Più di 50 mila casi di Covid e il doppio dei decessi giornalieri del Fvg: Veneto in bilico tra zona gialla e arancione

Attesa per l'analisi dei dati sulla suddivisione del Paese in aree di rischio, Zaia chiede al ministero il via libera per coinvolgere subito i veterinari nella profilassi dei tamponi rapidi. Altri 15 decessi

VENEZIA. Per il Veneto oggi lunedì 9 novembre sarà il giorno della verità. Quello in cui sarà comunicato se potrà conservare il “privilegio” della zona gialla o se diventerà zona arancione come la Puglia e la Sicilia, dove le restrizioni sono nettamente superiori.

Una decisione che potrebbe essere già stata presa ieri, con la riunione della cabina di regia sul Covid e del Comitato tecnico scientifico convocata dal ministro Speranza. Il braccio di ferro sul piano tecnico e anche politico non si placa, perché le regioni rivendicano il diritto alla consultazione con poteri reali.

Nei giorni scorsi Zaia ha chiesto al ministro Speranza di dare il via libera all’utilizzo dei veterinari per la profilassi dei tamponi e la decisione avrà effetto non solo in Veneto: sì o no su scala nazionale.
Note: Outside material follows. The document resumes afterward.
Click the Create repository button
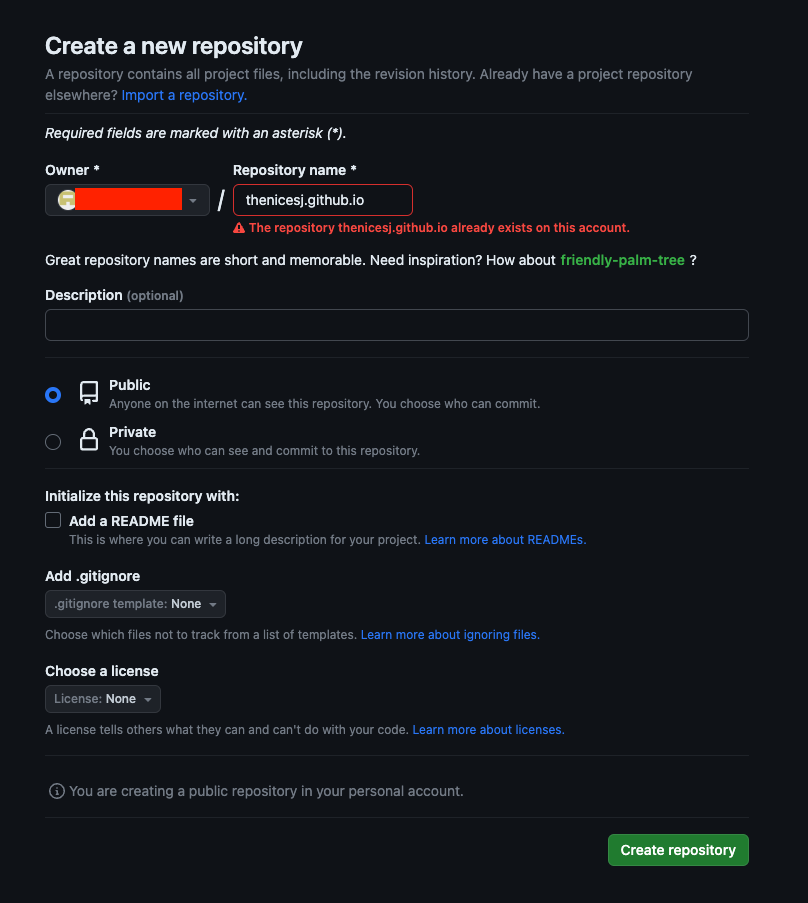 pos(678,849)
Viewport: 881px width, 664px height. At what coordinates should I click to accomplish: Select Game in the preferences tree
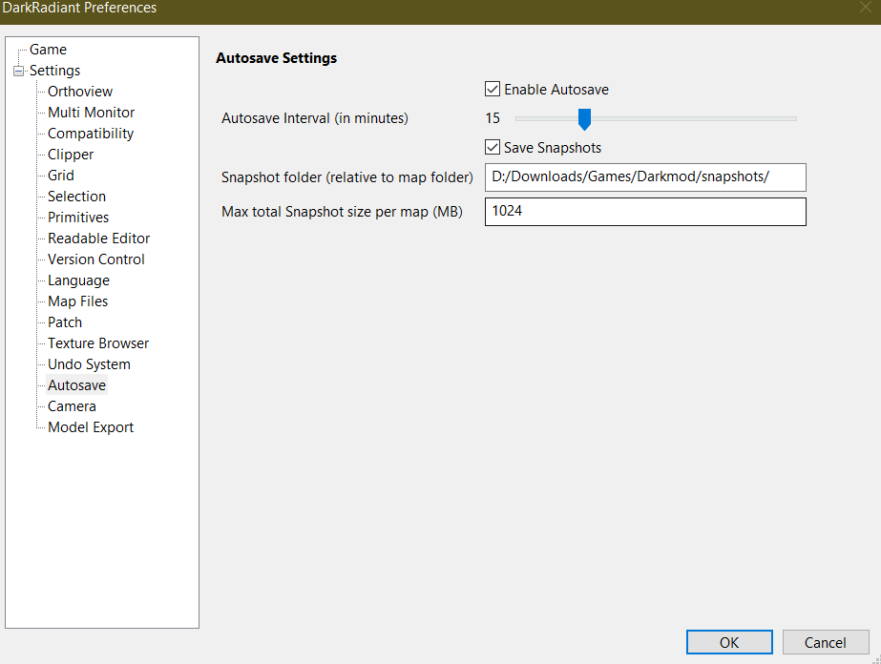click(48, 49)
Mentre in materia di autonomia, le regioni scaricano sul governo la responsabilità dei provvedimenti più restrittivi, salvo poi rivendicare il diritto al dissenso.

Cosa cambierebbe, dunque, in caso di zona arancione? Stop agli spostamenti in altre regioni e in altri Comuni, se non per motivi di lavoro, salute ed emergenze, con il ritorno alla cara, vecchia autocertificazione. Saracinesche sempre abbassate per bar, ristoranti, gelaterie e pasticcerie. Consentiti solo cibo a domicilio, catering e mense.
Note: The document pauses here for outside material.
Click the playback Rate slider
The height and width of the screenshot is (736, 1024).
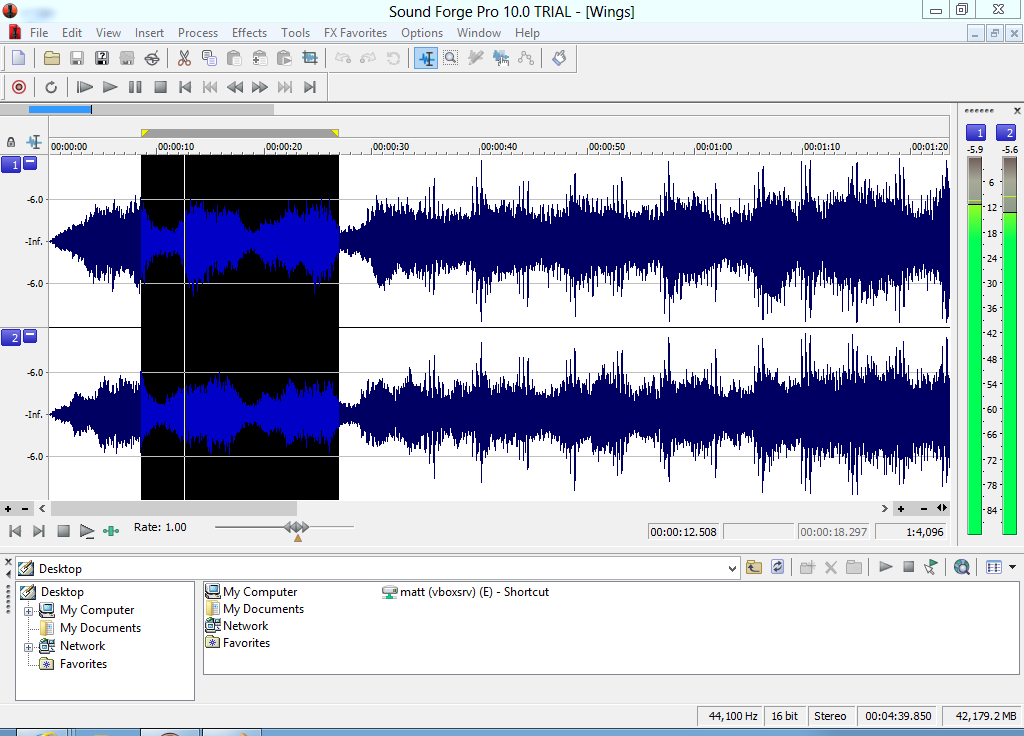[x=297, y=527]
Intanto continuano a risuonare le parole di Walter Ricciardi, consulente del ministro Speranza, pare dedicate anche al Veneto: «Il nuovo sistema, che permette misure anti-Covid mirate, necessita di un elemento chiave, e cioè dati di qualità forniti dalle regioni, che hanno il dovere di inviare informazioni accurate. Ecco, quello che si verifica è che alcune regioni sono più accusate e rapide, altre forniscono i dati tardi e male».

Ma a temere un declassamento non è solo il Veneto. Anche Campania e Liguria, che potrebbero passare dalla zona gialla direttamente alla rossa, Toscana e Lazio. A tremare, in Veneto, è la provincia di Treviso che, limitandosi a considerare l’algoritmo del Ministero, potrebbe rischiare da sola la zona rossa. Non si tratta di un mero giudizio sul comportamento delle persone, ma di decisioni prese sulla base di un complesso sistema di dati. Prima di tutto, l’Rt, vale a dire l’indice di contagiosità.Un numero, ancora troppo alto, che risponde alla domanda: «Rispettate le misure messe in campo, quante persone contagia, in media, un positivo?».
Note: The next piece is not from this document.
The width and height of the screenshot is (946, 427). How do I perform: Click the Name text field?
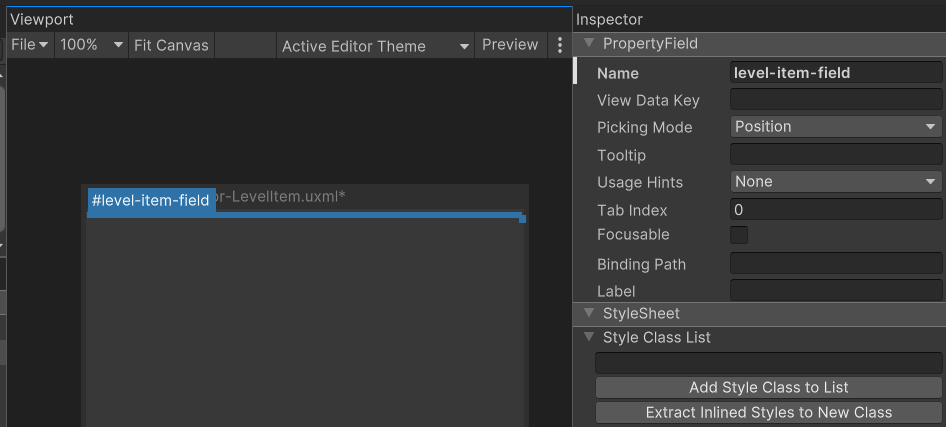point(836,73)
E un’altra variabile consiste nella tenuta della rete ospedaliera. Per questo la Calabria, nonostante i contagi contenuti, è stata inserita nella zona rossa. E anche per questo il Veneto per ora è zona gialla, grazie alla sua rete ospedaliera e al basso numero di persone in terapia intensiva: 202 su 1016 posti disponibili nei 66 ospedali, 11 dei quali i Covid. Conta poi la velocità nelle cure.

Gli ospedali tengono, sì. Ma socchiudono le porte. Da domani, stop alle operazioni programmate e alle visite specialistiche, per garantire il massimo servizio ai pazienti Covid, in termini di spazi e personale. Un “déjà vu” della primavera, con il blocco di 20 milioni di prestazioni. Questa volta la sospensione dovrebbe durare 2-3 settimane, ma tutto è subordinato all’andamento del contagio.

Trend che continua a preoccupare, come dimostra il superamento di quota 50 mila persone positive, 80 mila da inizio pandemia. Precisamente, sono 51.924 i veneti contagiati, con un incremento di 3.258 casi in 24 ore. Ed è un aumento a tripla cifra quello dei ricoveri ospedalieri: 105, di cui 9 in terapia intensiva. Il totale è dunque di 1.536 posti letto in area non critica e 202 in rianimazione. Infine, il dato dei decessi: sono 2.586 i veneti che hanno perso la vita per il Covid.